::: Texte extrait

Je vais essayer d'expliquer l'appréhension que j'avais avec Cocteau. Il y a toujours chez cet auteur quelque chose d'agaçant ; comme une insupportable légèreté de l'être et du talent. On a peur d'être pris au piège, que ce ne soit qu'un tour de passe-passe. Aux pièges du sophiste et de l'esthète, du « tout ça pour ça », du mondain, du poète excessif donc insignifiant. Aujourd'hui nous pourrions dire en un sens que Cocteau est, peut-être plus qu'un dandy, la première figure « pop » de l'histoire.

Et pourtant, on sent qu'il y a plus que ça. On sent qu'il y a quelque chose de magistral chez ce « touche à tout ». On est immédiatement dans l'onirisme avec Cocteau. C'est un enchanteur, éternel enfant terrible, qui écrit comme on lance un sortilège.

« La frivolité est dure comme de l'acier » écrivait Montherlant ; Cocteau lui détestait qu'on eût pu le penser frivole, fantasque et superficiel, tout au contraire, la poésie fut pour lui une affaire d'un sérieux abyssal.

Dans cette oeuvre de jeunesse rien n'est laissé au hasard, chaque détail de la scénographie, ambitieuse et technique (une tête qui parle, des personnages traversant un miroir…), est pensé et dicté par le dramaturge.
C'est aussi l'occasion d'une réflexion sur les liens entre l'inspiration créatrice et la difficulté d'être du poète, une fois que la machine infernale du succès est enclenchée, « Que pense le marbre dans lequel un sculpteur taille un chef-d'oeuvre ? Il pense : on me frappe, on m'abîme, on m'insulte, on me brise, je suis perdu. Ce marbre est idiot. La vie me taille, Heurtebise ! Elle fait un chef-d'oeuvre. Il faut que je supporte ses coups sans les comprendre. Il faut que je me raidisse. Il faut que j'accepte, que je me tienne tranquille, que je l'aide, que je collabore, que je lui laisse finir son travail. »

::::::
::: Données fournies

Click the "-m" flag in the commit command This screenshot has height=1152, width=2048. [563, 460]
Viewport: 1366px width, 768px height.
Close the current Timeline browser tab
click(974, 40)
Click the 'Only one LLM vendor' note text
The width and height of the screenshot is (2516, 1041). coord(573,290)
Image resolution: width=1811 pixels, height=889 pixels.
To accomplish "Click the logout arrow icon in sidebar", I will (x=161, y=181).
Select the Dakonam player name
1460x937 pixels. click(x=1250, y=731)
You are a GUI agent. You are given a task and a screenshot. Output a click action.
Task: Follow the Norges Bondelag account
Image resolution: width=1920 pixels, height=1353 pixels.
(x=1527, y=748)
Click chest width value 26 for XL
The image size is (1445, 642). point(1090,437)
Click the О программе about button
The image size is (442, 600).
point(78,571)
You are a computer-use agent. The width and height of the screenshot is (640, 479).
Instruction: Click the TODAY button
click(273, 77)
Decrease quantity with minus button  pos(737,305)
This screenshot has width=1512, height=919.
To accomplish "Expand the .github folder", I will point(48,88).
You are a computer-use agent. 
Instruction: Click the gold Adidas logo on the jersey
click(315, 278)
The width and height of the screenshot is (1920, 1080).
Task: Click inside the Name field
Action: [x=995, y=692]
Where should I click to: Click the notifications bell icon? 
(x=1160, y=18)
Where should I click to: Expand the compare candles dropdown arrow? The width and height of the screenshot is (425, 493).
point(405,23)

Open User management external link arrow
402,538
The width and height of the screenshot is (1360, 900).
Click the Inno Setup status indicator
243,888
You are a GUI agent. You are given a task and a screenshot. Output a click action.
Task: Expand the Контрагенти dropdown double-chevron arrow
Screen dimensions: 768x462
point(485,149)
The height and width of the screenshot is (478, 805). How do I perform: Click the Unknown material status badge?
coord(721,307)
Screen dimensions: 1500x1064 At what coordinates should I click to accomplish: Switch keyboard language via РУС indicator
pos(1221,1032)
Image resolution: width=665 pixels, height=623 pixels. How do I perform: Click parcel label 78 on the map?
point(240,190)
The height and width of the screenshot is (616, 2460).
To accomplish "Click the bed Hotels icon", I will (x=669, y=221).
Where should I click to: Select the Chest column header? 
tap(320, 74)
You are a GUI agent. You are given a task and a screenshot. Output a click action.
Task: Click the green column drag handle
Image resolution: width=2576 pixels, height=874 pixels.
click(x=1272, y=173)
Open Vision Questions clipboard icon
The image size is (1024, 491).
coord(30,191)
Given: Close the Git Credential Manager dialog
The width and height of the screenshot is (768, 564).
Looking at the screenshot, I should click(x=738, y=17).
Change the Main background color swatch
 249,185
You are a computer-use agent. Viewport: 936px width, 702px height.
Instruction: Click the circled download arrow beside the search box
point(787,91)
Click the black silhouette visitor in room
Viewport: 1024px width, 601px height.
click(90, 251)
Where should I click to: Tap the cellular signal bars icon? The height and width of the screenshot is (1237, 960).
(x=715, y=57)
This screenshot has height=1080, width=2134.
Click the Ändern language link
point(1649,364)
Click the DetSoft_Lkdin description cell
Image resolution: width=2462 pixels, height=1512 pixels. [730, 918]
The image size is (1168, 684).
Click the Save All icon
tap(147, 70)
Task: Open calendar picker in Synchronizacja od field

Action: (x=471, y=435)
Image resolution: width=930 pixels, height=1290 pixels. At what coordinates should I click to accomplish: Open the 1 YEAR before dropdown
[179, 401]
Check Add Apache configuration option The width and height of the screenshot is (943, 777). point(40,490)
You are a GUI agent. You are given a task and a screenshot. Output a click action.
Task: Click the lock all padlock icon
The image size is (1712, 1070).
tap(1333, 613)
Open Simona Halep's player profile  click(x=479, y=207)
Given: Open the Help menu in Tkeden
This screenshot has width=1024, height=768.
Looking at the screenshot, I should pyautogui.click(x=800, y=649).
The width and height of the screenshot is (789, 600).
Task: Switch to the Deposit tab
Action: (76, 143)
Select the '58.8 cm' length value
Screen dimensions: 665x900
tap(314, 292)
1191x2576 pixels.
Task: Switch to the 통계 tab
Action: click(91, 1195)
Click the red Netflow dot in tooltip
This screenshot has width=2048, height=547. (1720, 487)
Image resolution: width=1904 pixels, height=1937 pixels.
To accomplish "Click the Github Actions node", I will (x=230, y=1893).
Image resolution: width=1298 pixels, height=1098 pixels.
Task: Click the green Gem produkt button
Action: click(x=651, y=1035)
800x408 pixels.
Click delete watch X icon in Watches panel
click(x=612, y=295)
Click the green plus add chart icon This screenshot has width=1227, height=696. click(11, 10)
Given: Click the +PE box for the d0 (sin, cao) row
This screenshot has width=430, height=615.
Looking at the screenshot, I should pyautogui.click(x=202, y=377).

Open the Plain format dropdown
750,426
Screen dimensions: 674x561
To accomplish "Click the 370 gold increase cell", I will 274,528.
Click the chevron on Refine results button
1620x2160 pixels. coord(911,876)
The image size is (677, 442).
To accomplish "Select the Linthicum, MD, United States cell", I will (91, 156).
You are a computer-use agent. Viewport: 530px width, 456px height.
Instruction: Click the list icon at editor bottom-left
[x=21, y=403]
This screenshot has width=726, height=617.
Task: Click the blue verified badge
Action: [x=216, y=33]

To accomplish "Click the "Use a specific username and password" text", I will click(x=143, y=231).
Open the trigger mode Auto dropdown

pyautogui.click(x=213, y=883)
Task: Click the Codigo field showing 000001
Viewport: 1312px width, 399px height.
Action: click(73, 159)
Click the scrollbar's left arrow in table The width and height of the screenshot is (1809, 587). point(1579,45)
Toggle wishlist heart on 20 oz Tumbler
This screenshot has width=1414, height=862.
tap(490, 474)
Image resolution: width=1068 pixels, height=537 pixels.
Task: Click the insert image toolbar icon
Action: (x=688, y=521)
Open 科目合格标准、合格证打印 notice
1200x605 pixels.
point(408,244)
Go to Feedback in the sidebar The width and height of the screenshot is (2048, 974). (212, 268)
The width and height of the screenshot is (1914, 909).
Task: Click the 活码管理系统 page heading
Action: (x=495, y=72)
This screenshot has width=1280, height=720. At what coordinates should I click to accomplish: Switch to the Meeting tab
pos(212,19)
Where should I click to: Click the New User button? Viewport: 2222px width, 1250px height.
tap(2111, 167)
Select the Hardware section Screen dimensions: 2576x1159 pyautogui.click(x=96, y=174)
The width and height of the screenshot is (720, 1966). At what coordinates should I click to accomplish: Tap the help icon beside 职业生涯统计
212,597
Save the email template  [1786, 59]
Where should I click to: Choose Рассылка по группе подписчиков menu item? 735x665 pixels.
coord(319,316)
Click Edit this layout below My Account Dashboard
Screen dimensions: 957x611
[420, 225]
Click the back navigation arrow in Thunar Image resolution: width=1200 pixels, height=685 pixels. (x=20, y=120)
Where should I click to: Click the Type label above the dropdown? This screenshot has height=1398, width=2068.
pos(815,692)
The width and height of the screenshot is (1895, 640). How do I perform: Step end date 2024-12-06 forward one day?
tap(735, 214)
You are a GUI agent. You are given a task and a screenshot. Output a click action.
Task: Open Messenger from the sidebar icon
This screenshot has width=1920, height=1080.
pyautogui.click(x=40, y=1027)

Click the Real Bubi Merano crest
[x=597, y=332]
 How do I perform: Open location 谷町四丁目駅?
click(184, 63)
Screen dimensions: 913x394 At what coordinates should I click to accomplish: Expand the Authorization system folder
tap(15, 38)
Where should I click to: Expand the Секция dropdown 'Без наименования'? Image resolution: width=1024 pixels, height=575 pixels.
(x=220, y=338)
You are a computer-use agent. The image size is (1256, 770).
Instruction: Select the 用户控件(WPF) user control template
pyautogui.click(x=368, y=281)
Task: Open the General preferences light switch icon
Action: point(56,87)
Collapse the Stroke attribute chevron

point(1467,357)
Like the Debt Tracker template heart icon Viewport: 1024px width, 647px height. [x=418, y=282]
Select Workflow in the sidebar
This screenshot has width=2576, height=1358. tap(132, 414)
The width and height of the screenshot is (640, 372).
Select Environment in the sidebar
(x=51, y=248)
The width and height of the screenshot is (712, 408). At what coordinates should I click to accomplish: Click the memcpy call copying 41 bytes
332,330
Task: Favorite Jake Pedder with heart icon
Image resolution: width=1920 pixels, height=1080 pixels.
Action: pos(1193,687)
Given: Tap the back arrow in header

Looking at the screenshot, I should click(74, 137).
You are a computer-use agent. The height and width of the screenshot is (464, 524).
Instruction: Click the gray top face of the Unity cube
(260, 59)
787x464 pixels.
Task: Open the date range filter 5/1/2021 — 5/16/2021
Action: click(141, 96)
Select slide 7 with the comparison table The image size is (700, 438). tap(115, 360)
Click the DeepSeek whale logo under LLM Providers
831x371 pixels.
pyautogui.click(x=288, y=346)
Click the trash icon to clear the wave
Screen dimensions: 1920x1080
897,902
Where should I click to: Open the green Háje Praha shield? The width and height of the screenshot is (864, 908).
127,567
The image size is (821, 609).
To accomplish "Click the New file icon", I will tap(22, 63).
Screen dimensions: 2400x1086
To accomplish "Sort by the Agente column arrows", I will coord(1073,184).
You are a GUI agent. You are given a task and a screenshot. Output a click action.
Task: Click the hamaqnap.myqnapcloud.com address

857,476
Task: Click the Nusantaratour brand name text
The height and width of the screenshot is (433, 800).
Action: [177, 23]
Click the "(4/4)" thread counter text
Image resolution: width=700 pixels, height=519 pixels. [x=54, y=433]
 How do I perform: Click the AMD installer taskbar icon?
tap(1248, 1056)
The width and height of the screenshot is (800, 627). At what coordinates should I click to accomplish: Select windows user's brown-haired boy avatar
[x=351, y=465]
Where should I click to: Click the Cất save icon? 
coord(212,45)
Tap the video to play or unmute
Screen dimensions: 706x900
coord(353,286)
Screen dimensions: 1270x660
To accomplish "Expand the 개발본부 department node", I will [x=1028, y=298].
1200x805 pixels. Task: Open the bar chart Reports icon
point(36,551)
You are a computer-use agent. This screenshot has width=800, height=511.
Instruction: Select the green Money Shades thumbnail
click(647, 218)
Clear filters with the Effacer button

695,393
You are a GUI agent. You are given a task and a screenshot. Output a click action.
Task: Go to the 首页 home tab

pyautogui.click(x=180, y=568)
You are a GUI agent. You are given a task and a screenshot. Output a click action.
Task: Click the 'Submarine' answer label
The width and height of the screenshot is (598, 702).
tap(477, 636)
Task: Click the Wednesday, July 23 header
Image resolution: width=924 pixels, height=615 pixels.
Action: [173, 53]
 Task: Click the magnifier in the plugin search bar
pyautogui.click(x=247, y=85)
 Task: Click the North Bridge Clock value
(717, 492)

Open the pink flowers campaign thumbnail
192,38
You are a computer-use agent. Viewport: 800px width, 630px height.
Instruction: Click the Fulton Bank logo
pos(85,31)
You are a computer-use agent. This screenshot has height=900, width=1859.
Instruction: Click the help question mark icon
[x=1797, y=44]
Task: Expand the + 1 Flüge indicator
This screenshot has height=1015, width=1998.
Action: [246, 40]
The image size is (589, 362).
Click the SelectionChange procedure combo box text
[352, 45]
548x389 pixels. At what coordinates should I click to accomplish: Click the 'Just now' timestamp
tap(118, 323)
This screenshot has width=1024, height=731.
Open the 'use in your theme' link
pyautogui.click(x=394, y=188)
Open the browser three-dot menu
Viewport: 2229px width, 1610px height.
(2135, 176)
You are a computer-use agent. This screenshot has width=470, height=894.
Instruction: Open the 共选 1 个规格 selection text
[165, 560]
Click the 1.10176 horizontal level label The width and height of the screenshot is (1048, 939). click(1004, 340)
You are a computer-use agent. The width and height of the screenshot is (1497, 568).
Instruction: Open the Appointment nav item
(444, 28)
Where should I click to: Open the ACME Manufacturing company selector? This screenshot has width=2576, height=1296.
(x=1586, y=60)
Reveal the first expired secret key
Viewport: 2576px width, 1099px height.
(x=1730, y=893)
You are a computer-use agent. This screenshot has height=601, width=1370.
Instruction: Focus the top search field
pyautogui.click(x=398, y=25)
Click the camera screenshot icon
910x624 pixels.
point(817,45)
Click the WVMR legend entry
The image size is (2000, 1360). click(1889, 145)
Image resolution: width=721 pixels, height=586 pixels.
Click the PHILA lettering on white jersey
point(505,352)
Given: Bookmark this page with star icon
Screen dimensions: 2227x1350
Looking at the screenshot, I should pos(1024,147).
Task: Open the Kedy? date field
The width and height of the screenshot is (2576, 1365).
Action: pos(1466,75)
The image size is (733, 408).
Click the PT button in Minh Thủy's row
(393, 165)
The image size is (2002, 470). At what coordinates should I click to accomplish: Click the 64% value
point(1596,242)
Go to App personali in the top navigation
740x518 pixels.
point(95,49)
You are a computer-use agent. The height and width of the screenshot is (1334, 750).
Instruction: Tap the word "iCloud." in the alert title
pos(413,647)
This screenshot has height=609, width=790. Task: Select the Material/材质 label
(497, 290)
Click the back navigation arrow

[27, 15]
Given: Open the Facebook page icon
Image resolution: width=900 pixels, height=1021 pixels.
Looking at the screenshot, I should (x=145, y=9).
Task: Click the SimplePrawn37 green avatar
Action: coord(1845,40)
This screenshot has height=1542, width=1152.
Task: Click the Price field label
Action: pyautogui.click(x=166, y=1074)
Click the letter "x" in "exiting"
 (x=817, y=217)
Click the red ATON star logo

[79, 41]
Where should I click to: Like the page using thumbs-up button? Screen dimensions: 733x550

::::::

#### Travail demandé:
1) Dans le texte sur Cocteau, quels sont tous les coups que le marbre dit subir, d'après la citation finale ?
2) Remplacez « enchanteur » par « magicien » et recopiez le texte sur Cocteau de « Et pourtant, on » à « d'un sérieux abyssal. ».

#### Ensemble des réponses:
1) on me frappe, on m'abîme, on m'insulte, on me brise

2)
Et pourtant, on sent qu'il y a plus que ça. On sent qu'il y a quelque chose de magistral chez ce « touche à tout ». On est immédiatement dans l'onirisme avec Cocteau. C'est un magicien, éternel enfant terrible, qui écrit comme on lance un sortilège.

« La frivolité est dure comme de l'acier » écrivait Montherlant ; Cocteau lui détestait qu'on eût pu le penser frivole, fantasque et superficiel, tout au contraire, la poésie fut pour lui une affaire d'un sérieux abyssal.